How do the lines below between the ones holding "This screenshot has width=849, height=406." and "This screenshot has width=1026, height=596.", inclusive, read? Give them again exactly, with no other lines.

┌──

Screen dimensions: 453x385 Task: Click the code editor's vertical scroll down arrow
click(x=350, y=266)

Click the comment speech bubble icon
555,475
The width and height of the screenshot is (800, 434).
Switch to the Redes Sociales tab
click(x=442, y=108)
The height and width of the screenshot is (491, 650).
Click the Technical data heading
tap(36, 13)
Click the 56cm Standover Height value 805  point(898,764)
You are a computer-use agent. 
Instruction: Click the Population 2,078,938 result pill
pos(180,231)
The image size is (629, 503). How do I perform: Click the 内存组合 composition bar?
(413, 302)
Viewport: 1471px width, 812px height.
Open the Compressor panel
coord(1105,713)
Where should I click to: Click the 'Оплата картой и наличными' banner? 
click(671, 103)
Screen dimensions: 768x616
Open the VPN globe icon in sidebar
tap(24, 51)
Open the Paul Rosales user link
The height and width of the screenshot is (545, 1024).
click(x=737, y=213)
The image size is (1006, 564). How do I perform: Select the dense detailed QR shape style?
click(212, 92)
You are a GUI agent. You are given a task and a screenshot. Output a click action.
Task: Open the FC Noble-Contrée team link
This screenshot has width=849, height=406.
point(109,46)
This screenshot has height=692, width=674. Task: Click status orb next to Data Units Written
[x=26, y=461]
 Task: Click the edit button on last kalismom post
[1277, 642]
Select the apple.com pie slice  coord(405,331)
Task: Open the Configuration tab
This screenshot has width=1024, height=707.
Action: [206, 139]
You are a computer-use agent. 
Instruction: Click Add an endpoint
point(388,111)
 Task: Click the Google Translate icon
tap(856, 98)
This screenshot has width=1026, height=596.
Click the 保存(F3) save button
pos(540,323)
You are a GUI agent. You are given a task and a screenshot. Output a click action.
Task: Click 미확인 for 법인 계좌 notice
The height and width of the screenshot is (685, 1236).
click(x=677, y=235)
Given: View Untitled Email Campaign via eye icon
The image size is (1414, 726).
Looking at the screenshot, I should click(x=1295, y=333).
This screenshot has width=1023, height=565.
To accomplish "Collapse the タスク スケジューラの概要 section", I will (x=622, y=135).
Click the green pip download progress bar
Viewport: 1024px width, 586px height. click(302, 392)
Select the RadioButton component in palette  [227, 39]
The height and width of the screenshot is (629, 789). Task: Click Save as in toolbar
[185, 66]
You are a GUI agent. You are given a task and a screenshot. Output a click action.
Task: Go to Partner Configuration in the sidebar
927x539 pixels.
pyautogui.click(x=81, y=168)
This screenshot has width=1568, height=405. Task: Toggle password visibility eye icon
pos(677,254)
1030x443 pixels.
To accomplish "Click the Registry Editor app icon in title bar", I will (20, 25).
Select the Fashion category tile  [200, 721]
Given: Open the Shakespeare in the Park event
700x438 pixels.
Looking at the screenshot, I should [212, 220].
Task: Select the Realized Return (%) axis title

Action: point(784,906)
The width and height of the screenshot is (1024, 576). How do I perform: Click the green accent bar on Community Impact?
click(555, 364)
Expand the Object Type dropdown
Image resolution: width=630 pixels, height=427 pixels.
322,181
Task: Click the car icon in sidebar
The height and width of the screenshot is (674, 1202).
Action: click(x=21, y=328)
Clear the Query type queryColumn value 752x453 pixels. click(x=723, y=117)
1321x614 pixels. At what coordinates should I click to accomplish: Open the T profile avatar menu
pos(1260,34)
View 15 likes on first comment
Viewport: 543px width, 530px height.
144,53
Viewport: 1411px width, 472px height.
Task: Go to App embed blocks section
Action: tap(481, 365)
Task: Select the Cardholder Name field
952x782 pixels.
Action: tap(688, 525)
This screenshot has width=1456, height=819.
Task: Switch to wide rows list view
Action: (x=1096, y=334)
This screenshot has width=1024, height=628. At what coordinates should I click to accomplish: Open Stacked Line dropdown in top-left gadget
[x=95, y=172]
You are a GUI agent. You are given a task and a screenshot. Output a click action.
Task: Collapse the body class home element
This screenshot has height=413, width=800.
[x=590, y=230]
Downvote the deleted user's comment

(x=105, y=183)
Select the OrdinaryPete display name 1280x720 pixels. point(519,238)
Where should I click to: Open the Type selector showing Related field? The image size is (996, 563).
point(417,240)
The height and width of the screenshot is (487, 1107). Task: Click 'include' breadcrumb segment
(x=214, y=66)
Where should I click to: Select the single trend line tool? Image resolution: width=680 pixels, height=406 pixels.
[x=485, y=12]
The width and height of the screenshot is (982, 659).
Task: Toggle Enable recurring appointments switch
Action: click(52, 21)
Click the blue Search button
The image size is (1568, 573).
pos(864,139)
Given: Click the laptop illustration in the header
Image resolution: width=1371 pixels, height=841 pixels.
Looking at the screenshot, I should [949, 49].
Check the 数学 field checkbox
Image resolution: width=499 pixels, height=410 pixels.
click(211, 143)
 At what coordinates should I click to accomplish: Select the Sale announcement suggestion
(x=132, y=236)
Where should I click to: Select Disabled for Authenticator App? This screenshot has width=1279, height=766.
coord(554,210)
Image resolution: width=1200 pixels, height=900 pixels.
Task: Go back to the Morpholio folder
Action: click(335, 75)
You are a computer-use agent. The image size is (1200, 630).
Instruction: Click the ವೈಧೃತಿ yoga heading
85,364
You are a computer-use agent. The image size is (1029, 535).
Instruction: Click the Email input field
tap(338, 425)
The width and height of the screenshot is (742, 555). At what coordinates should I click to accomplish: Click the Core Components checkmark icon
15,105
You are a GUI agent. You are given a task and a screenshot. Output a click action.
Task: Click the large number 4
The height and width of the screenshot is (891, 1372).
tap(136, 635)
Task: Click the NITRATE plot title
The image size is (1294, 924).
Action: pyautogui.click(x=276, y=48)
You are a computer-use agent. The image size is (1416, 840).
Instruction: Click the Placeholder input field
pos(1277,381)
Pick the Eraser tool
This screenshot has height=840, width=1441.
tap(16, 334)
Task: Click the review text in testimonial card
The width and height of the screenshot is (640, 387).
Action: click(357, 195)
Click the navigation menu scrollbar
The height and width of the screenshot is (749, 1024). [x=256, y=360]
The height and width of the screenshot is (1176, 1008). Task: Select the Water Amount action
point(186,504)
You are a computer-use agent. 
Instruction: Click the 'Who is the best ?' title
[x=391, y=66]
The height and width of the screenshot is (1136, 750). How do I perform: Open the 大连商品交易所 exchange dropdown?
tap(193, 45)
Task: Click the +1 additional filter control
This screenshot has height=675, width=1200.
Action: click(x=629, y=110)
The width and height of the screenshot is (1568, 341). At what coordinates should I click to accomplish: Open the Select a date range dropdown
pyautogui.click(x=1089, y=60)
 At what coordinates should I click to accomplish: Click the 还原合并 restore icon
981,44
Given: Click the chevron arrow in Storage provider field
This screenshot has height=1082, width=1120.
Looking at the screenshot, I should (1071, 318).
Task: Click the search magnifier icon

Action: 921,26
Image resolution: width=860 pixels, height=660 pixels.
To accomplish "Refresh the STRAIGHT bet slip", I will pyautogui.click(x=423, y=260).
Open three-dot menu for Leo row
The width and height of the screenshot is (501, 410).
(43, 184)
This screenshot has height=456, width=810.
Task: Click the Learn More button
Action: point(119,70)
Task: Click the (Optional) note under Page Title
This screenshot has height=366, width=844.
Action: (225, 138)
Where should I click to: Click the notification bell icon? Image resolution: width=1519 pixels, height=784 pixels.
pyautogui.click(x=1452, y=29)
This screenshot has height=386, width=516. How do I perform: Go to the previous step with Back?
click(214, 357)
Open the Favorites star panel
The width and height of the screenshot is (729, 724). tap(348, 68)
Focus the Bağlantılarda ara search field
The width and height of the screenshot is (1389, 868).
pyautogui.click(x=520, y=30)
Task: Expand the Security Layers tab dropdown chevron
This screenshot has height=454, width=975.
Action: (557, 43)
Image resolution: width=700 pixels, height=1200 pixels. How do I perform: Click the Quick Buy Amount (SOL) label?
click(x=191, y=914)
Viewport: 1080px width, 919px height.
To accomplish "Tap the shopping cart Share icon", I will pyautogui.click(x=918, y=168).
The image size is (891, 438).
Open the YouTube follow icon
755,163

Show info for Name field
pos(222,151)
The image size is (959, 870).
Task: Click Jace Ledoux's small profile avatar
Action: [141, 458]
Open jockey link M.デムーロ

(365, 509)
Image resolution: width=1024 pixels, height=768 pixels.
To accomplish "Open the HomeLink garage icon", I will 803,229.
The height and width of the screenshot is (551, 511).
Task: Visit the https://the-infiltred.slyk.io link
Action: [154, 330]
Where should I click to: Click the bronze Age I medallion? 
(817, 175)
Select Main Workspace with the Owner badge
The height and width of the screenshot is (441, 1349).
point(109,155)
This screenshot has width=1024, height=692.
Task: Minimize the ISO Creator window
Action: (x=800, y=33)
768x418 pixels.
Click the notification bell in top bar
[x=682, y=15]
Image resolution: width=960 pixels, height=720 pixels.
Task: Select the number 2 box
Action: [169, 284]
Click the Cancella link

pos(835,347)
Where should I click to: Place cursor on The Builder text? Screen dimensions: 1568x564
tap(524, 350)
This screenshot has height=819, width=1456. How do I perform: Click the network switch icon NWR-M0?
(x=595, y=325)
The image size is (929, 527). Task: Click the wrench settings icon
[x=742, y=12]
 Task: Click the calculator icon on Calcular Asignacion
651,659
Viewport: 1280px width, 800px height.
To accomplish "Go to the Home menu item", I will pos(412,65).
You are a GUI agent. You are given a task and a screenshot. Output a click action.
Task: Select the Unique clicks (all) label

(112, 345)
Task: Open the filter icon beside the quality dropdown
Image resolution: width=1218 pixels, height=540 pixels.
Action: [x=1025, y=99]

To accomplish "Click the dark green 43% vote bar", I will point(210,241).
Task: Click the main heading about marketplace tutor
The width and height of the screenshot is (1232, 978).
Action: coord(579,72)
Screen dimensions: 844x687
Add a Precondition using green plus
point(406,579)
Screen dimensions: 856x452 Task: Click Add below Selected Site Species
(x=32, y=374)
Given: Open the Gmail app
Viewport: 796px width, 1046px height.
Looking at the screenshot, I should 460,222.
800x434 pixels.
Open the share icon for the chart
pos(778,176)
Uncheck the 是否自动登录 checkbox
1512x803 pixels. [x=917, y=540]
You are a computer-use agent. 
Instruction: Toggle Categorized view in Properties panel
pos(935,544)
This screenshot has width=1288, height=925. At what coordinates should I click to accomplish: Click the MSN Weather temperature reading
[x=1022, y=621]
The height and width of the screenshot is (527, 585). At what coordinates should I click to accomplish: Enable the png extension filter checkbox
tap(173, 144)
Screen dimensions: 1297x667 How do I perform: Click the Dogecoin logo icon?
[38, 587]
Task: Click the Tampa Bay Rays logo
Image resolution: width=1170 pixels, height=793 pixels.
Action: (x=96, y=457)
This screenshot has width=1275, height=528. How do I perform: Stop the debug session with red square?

└──

ANSWER TO THIS PROBLEM:
This screenshot has width=849, height=406.
point(109,46)
This screenshot has height=692, width=674. Task: Click status orb next to Data Units Written
[x=26, y=461]
 Task: Click the edit button on last kalismom post
[1277, 642]
Select the apple.com pie slice  coord(405,331)
Task: Open the Configuration tab
This screenshot has width=1024, height=707.
Action: [206, 139]
You are a computer-use agent. 
Instruction: Click Add an endpoint
point(388,111)
 Task: Click the Google Translate icon
tap(856, 98)
This screenshot has width=1026, height=596.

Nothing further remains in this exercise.